DATA TO EXAMINE -
···
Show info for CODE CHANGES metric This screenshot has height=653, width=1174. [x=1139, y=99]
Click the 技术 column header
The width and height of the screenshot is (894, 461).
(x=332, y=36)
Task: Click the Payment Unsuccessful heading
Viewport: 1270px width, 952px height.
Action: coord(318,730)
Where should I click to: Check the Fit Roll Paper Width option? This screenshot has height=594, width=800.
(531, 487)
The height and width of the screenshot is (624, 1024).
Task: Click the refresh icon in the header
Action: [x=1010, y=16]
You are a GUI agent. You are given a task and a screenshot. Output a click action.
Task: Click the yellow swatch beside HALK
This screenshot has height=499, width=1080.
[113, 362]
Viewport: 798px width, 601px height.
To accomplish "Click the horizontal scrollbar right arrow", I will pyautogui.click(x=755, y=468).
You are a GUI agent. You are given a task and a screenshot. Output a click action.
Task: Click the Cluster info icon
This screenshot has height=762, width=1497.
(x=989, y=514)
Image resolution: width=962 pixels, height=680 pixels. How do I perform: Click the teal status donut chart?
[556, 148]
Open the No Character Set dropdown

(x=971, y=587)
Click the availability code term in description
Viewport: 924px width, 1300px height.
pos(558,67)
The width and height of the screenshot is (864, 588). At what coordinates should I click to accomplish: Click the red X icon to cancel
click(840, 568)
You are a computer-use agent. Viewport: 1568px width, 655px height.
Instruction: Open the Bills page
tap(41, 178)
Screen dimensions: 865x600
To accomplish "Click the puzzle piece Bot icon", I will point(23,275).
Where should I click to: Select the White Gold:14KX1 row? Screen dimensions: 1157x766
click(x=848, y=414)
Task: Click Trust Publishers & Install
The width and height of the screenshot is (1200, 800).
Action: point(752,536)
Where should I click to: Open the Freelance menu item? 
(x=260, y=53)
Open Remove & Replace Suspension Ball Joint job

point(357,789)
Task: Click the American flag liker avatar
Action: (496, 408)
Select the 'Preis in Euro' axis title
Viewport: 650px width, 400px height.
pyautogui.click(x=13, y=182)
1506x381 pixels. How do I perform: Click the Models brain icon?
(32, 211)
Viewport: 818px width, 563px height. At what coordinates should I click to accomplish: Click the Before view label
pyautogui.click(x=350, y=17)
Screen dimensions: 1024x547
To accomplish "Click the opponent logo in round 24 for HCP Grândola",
···
ABOUT THIS TASK -
The word "info" appears in some of the lines above. Copy those lines.

ANSWER TO THIS EXERCISE -
Show info for CODE CHANGES metric This screenshot has height=653, width=1174. [x=1139, y=99]
Task: Click the Cluster info icon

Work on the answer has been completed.